Un altro brand famoso per l’uso di contenuti amatoriali nella sue strategie di mercato è GoPro. Il marchio GoPro fonda il proprio marketing sulle emozioni e sulle persone; non mostra il suo prodotto, mostra quello che si può ottenere con esso. GoPro fin dalla sua nascita incoraggia i clienti a postare video realizzati con le sue fotocamere su una sezione apposita del sito. I video migliori vengono condivisi sui social network ufficiali, dando credito (e, di conseguenza, gratificazione e popolarità) ai creatori originali. Inoltre, l’uso libero degli hashtag #GoPro sulle piattaforme sociali private porta al brand moltissima pubblicità gratuita. Il payoff di GoPro, Be a Hero, pone all’attenzione sul consumatore finale: è importante come le persone vivono il brand, non il prodotto in sé. Questi UGC “liberi”, non controllabili – chiamati anche earned media dagli studiosi di social media marketing – sono considerabili la naturale evoluzione della Word-of-Mouth, il passaparola. Il passaparola, ovvero il diffondersi, attraverso una rete sociale, di informazioni o consigli in forma diretta tra soggetti, è sempre stato un fortissimo motore economico. Con l’avvento di Internet, gli adolescenti e i Millennials stanno guidando questa nuova era della Electronic-Word-of-Mouth attraverso il social media marketing.

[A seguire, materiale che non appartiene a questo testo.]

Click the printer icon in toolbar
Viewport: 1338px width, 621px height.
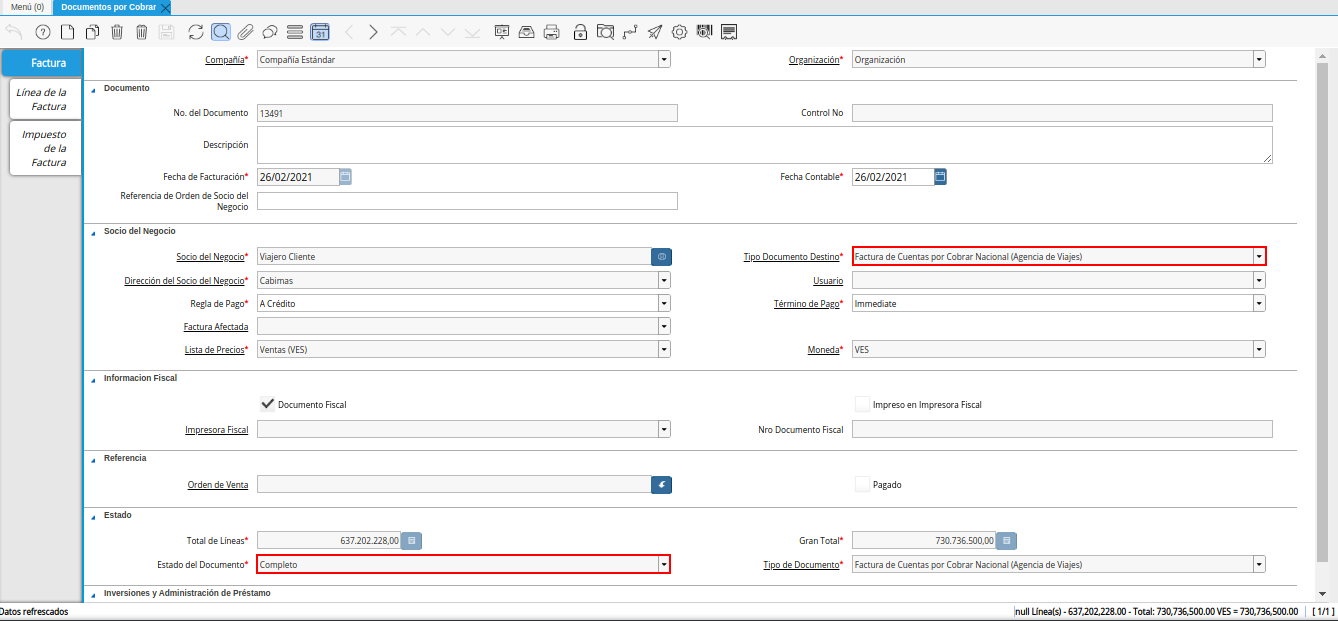pyautogui.click(x=551, y=32)
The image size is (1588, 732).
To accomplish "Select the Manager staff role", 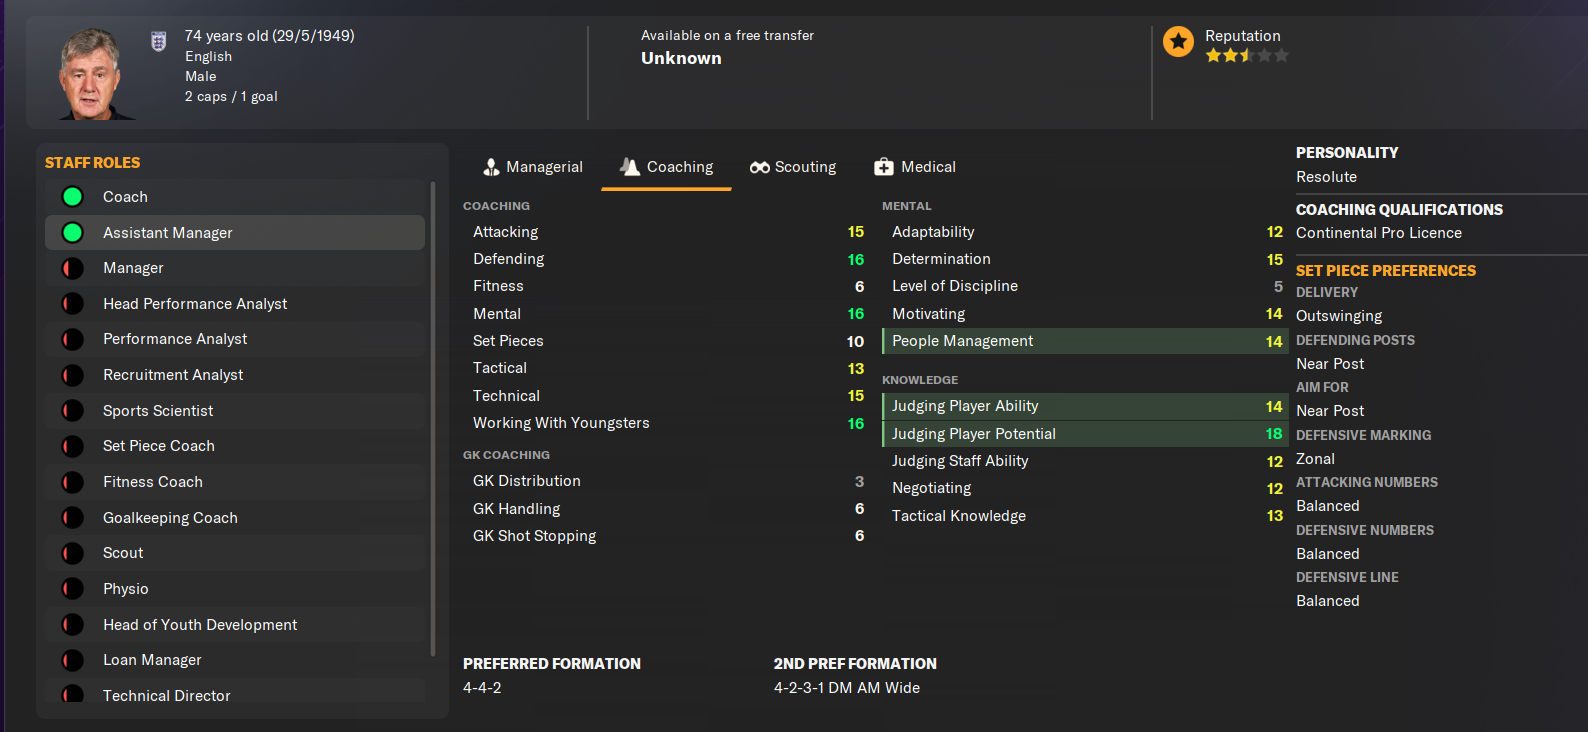I will [133, 268].
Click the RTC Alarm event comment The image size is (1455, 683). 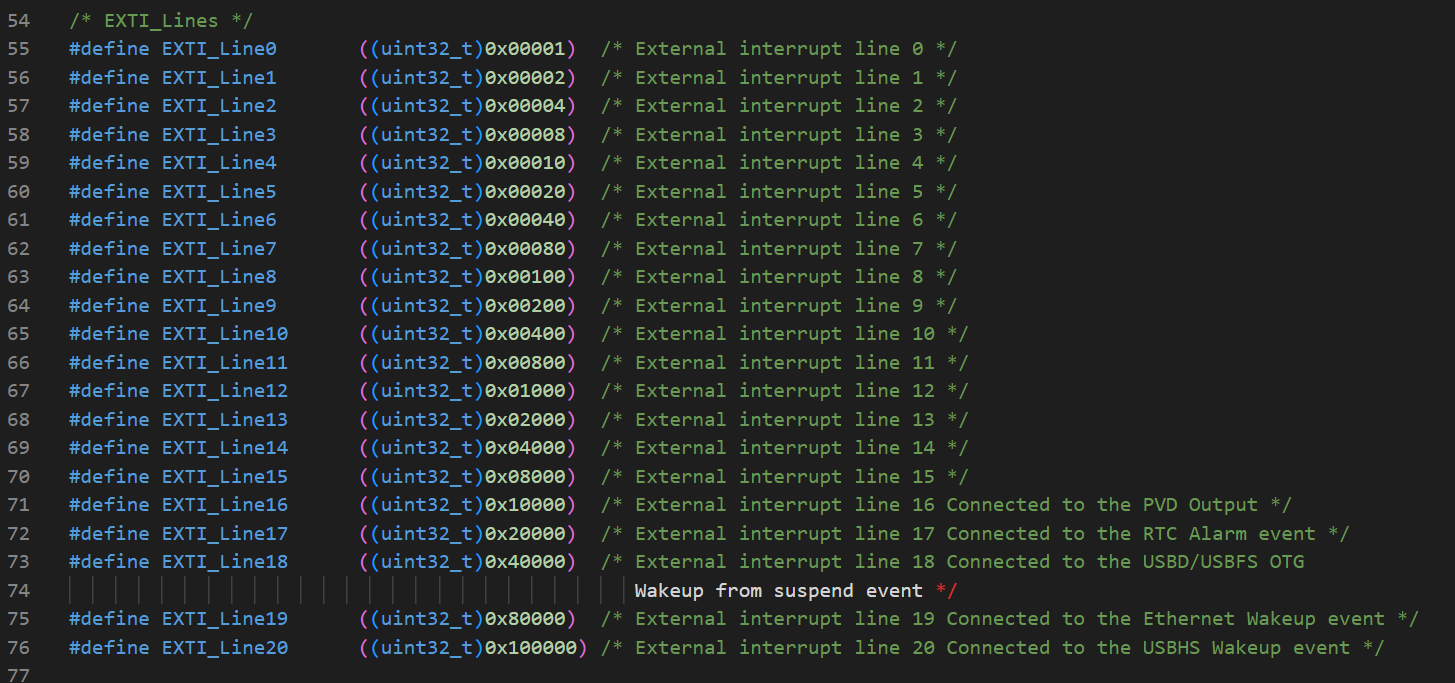(1229, 534)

UGC e Millennials: studi di marketing

Secondo uno studio del 2014 realizzato da Crowdtap statistics in partnership con Ipsos MediaCT, i Millennials (che oggi hanno dai 18 ai 36 anni) spendono il 30% del tempo trascorso sui media fruendo di contenuti creati da loro pari, suddiviso tra: contenuti di social network (18%), uso di email, chat e servizi di messaggistica (6%) e discussioni riguardo a notizie, prodotti e brand (6%). Da questi dati risulta evidente l’enorme valore che questi UGC hanno per i giovani utenti, che li “consumano” volontariamente nel loro tempo libero. Per quel che riguarda gli UGC che commentano, pubblicizzano o criticano un prodotto/servizio, è stato riscontrato che i Millennials li ritengono il 35% più memorabili e il 50% più affidabili rispetto alla pubblicità ufficiale di un brand o di un franchising.

Un dato importante emerge dallo studio di Offerpop del 2016, che rivela come il 53% dei consumatori desideri che i brand dicano loro che UGC creare e condividere, ma solo il 16% risponda a questa esigenza. Questo dato rende evidente l’arretratezza di molte aziende, che nell’era della Cultura Partecipativa non riescono a sfruttare il fortissimo desiderio di partecipazione dei consumatori del nuovo millennio.
Tutti questi risultati mostrano la costante crescita del fenomeno UGC come strumento di marketing, il desiderio degli utenti di creare e fruire contenuti amatoriali (anche seguendo regole precise, come ha fatto Starbucks con il White Cup Contest), e la centralità dei nuovi media in questo processo.